そんな時、ある音楽仲間に「最初は難しく考えすぎず、好きな曲の簡単なアドリブフレーズを真似てみたり、シンプルなペンタトニック・スケールを使って適当に音を出してみたりするだけでもいいんだよ」とアドバイスをもらいました。
その言葉に背中を押され、まずはブルースでよく使われる簡単なスケールを一つ覚え、お手本となる音源に合わせて、そのスケール内の音を「適当に」並べて弾いてみることから始めました。最初は、音同士がつながらず、リズムもバラバラで、とても演奏とは呼べないような状態でした。「やっぱり自分にはセンスがないんだ…」と落ち込むこともありました。
でも、アドバイスにあった「間違えてもいいから、とにかく音を出してみる」という言葉を思い出し、恥ずかしさや失敗への恐怖をぐっと抑えて、毎日少しずつでも音を出す時間を取るようにしました。完璧を目指すのではなく、まずは「音が繋がる」ことを目標にしたり、「この音の並び、少し心地よいかも?」と感じる瞬間を探したりする意識を持つようにしたのです。
「面白い音」を探す感覚が、演奏を変えた
続けていくうちに、少しずつですが、音源のリズムに乗ってスケール内の音を滑らかに繋げられるようになってきました。そして、たまに「あれ?今のフレーズ、自分でも結構好きだな」と思える瞬間が出てくるようになりました。それは、楽譜に書かれた音を完璧に弾けた時の達成感とはまた違う、「自分の内側から出てきた音」という感覚でした。

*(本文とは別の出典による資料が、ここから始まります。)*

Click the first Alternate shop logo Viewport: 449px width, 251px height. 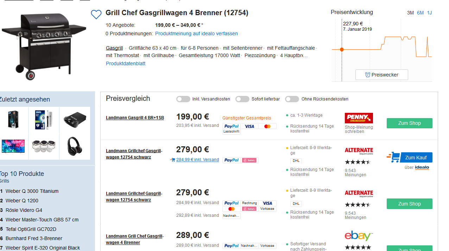(359, 151)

「正解を弾こう」とする意識から、「面白い音、心地よい音を探そう」という意識に変わった時、アドリブ練習が俄然楽しくなっていきました。音源を聴くときも、メロディだけでなく、ベースラインやコードの響き、ドラムのリズムなど、音楽を構成する様々な要素に耳を傾けるようになり、音楽に対する理解が深まったように感じます。
アドリブができるようになったことで、私の演奏は大きく変わりました。楽譜通りに弾く演奏にも、自分なりの感情や解釈を乗せられるようになり、より深みが増したと感じています。また、セッションなどで他の楽器と音で対話する楽しさも知ることができました。
あなたの「センスがない」は、まだ見ぬ可能性かもしれません
「アドリブなんてセンスがないと無理」という過去の自分に言いたいのは、「それは思い込みだよ」ということです。もちろん、生まれ持った感覚もあるかもしれませんが、多くは音楽への向き合い方、少しずつの練習、そして何より「失敗を恐れずに音を出す」という勇気から生まれてくるものだと、今は感じています。
もしあなたが、「アドリブが苦手」「センスがないから無理」と感じているなら、まずは難しく考えずに、簡単なスケールで「面白い音」を探してみることから始めてみてはいかがでしょうか。間違えても大丈夫です。変な音が出たって大丈夫です。その一歩が、あなたの演奏と、あなた自身の可能性を大きく広げるきっかけになるかもしれません。
演奏を通して得られる「新しい自分」との出会いは、あなたの音楽ライフを、そしてきっと人生を、より豊かにしてくれるはずです。